PDA

View Full Version : How far is too far - restoring angle on a plane iron



Jeremy Patrick
08-29-2017, 3:02 PM
Wanted to ask people's opinion on this:
Picked up a great deal on a Bailey 4 1/2 hand plane on ebay. Overall the item was in excellent condition, only thing that seemed to be needed was to put the iron in a sharpening jig and get it up to par.
Well, that is ending up to be a bit more work than I thought. Obviously up in the air as to what the original owner's intent was, but when looking closely at the iron against a combination square, the iron has a taper downward from left to right. Enough that I am needing to take off about 1/8" of metal to get the blade squared for install back in the plane.
Obviously there is quite a bit of length to the plane iron, but I was curious what is considered the limit most people put on how much length is taken overall before needing to replace an iron.

Thanks

Bill Houghton
08-29-2017, 3:50 PM
I've got an iron in a plane I purchased with maybe 3/8" of an inch left between edge and the slot for the chipbreaker screw. Use them up!

Jeremy Patrick
08-29-2017, 4:30 PM
Roger that!

glenn bradley
08-29-2017, 4:38 PM
+1. Burn it up, then choose a replacement of whatever your preferred type is.

Jim Koepke
08-29-2017, 4:40 PM
You may want to check the blade as is before changing it. If there is some misalignment in the frog or plane body it may need a slight skew to the blade to cut evenly from side to side.

_Entries_

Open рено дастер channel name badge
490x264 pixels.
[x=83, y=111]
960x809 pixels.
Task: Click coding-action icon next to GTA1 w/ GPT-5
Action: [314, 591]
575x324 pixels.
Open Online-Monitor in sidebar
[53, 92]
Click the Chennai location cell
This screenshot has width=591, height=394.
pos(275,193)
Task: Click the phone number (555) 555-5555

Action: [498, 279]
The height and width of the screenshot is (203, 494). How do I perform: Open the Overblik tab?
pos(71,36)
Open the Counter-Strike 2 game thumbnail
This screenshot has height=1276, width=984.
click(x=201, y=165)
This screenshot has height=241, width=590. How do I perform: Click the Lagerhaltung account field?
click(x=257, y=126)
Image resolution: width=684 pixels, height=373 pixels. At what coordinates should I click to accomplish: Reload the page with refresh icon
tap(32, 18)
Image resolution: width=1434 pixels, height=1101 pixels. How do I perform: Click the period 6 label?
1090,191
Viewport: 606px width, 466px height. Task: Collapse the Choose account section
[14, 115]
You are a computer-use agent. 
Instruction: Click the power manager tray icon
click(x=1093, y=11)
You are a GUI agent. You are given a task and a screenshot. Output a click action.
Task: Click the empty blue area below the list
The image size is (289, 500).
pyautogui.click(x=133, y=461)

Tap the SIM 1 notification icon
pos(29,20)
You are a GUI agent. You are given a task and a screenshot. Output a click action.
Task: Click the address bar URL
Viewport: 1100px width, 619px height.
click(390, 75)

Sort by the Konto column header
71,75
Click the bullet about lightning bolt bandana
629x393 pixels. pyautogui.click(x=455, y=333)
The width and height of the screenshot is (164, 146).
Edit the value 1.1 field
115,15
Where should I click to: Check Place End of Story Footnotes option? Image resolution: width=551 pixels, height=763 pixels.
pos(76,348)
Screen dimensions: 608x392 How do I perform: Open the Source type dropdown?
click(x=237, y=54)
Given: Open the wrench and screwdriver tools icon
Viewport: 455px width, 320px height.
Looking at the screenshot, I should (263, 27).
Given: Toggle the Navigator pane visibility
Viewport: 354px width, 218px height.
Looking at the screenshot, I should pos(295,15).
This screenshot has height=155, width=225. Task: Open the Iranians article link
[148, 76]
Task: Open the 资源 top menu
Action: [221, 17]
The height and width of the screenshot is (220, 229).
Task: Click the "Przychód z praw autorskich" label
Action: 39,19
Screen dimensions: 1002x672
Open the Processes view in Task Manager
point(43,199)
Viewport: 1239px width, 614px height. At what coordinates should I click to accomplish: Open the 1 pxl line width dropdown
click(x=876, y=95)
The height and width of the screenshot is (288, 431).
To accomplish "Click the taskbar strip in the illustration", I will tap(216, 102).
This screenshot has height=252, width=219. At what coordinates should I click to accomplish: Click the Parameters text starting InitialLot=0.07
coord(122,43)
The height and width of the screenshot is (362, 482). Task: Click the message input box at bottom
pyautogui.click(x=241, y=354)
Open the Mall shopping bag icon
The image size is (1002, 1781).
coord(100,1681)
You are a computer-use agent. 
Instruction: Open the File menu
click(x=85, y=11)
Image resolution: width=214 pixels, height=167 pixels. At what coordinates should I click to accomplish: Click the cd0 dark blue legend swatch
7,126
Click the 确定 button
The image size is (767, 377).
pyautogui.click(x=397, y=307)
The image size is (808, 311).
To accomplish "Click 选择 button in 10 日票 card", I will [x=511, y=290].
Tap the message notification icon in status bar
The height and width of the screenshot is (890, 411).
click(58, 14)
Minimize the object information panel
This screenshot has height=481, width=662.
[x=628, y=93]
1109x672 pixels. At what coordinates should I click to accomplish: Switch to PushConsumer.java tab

_Instructions_
A. In the plane iron thread, how much metal does Jeremy Patrick say he needs to remove to get the blade squared?
B. Reproduce the plane iron thread, everything from "Well, that is" down to "Roger that!".
The data that comes after the plane iron thread is separate material.

_Task solutions_
A. About 1/8" of metal.

B.
Well, that is ending up to be a bit more work than I thought. Obviously up in the air as to what the original owner's intent was, but when looking closely at the iron against a combination square, the iron has a taper downward from left to right. Enough that I am needing to take off about 1/8" of metal to get the blade squared for install back in the plane.
Obviously there is quite a bit of length to the plane iron, but I was curious what is considered the limit most people put on how much length is taken overall before needing to replace an iron.

Thanks

Bill Houghton
08-29-2017, 3:50 PM
I've got an iron in a plane I purchased with maybe 3/8" of an inch left between edge and the slot for the chipbreaker screw. Use them up!

Jeremy Patrick
08-29-2017, 4:30 PM
Roger that!